South San Francisco, CA May 17, 2016 Submitted by Joe Fragola, Kaiser Permanente
Already a global leader in climate action, organization sets in motion its most ambitious plan ever for a healthier future
Kaiser Permanente, the nation’s largest integrated health system, today announced new and ambitious environmental goals for the year 2025 that include becoming carbon positive, buying only sustainably produced food and sending zero waste to landfills.
The new long-term goals build on the health care organization’s longstanding environmental-stewardship commitment, and will further align its business practices with its purpose of helping people and communities thrive.
Kaiser Permanente pledges that by 2025 it will:
· Become “carbon net positive” by buying enough clean energy and carbon offsets to remove more greenhouse gases from the atmosphere than it emits.
· Buy all of its food locally or from farms and producers that use sustainable practices, including using antibiotics responsibly.
· Recycle, reuse or compost 100 percent of its non-hazardous waste.
· Reduce the amount of water it uses by 25 percent per square foot of buildings.
· Increase its purchase of products and materials that meet environmental standards to 50 percent.
· Meet international standards for environmental management at all its hospitals.
· Pursue new collaborations to reduce environmental risks to the foodsheds, watersheds and air basins supplying its communities.

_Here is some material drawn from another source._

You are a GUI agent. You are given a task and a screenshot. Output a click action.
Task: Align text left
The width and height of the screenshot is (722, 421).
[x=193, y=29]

All of these goals will be achieved through strategies that support both health and affordability.
“At Kaiser Permanente, we know what creates good health begins well beyond our own doors,” said Raymond Baxter, PhD, senior vice president of community benefit, research and health policy. “Our aim with these new goals is to go beyond eliminating our own environmental impact to help restore, renew and revitalize our communities.”

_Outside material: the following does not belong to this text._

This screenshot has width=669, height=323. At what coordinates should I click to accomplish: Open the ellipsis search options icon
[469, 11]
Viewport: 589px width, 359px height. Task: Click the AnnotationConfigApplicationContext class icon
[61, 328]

To achieve its 2025 goals, Kaiser Permanente must create new strategies in operations, investments, grant making, public policy, research, and community collaborations. But without a no-holds-barred approach to creating sustainable business practices for itself and championing the cause within health care and related industries, Kaiser Permanente cannot expect to stem the relentless pace of climate change and its significant threat to human health.
In the past decade, asthma rates among children have steadily increased, obesity has become an epidemic in much of the world, and the planet has seen the rise of superbugs and other antibiotic-resistant diseases such as MRSA. If business continues as usual, the next 10 years threaten to rapidly undermine advances in public health through increases in injuries and death from extreme heat and weather events, spread of infectious diseases and mosquito-borne illnesses, food and water shortages, and worsening allergy and asthma conditions, among other health risks. Low-income communities, the elderly and other vulnerable populations will be the most at risk.
“Climate change is an equity issue,” Baxter said. “Those who will suffer most are those in communities that do not have resources to withstand climate-related stressors. As part of our commitment to health, we will continue to advance our contributions to a healthy environment.”
Kaiser Permanente has always considered protecting the environment a natural extension of its mission to improve community health. It already has proven that it can improve and expand its health care services while reducing its environmental impact. It is one of the top users of solar power in the U.S. and has a long history of working with manufacturers to remove harmful chemicals from the products it purchases and to make healthier products more widely available to consumers.
Gary Cohen, president of Health Care Without Harm and a 2015 MacArthur fellow for his environmental health advocacy, credits Kaiser Permanente for its leadership in embracing climate action as part of its commitment to community health.
“Kaiser Permanente has led by example and has been an important partner in creating a social movement inside of health care on climate action and environmental health,” Cohen said. “Its willingness to collaborate and build partnerships has enhanced the environmental performance of the entire sector.”
Kaiser Permanente’s 2025 goals express its ambitious vision for the future. To accomplish the goals, its leaders will develop yearly plans with annual targets and multiyear milestones with which to measure performance and progress.
Kathy Gerwig, the organization’s environmental stewardship officer, is confident in the organization’s ability to achieve its goals.
“We have adopted ambitious environmental stewardship goals in the past and worked together amid oftentimes complex and changing dynamics to meet or exceed them,” Gerwig said.
For example, the organization pledged in 2012 to reduce greenhouse gas emissions by 30 percent by 2020. With several major renewable energy projects scheduled to be completed by the end of the year, Kaiser Permanente expects to reach its goal by 2017 – three years ahead of schedule.
“We have learned that with an inspiring vision for the future, we can tap into the creativity and enthusiasm of our organization,” Gerwig said. “Our 2025 goals define an even more striking future that inspires us and can raise the performance of the private sector and broader economy in the U.S. and globally.”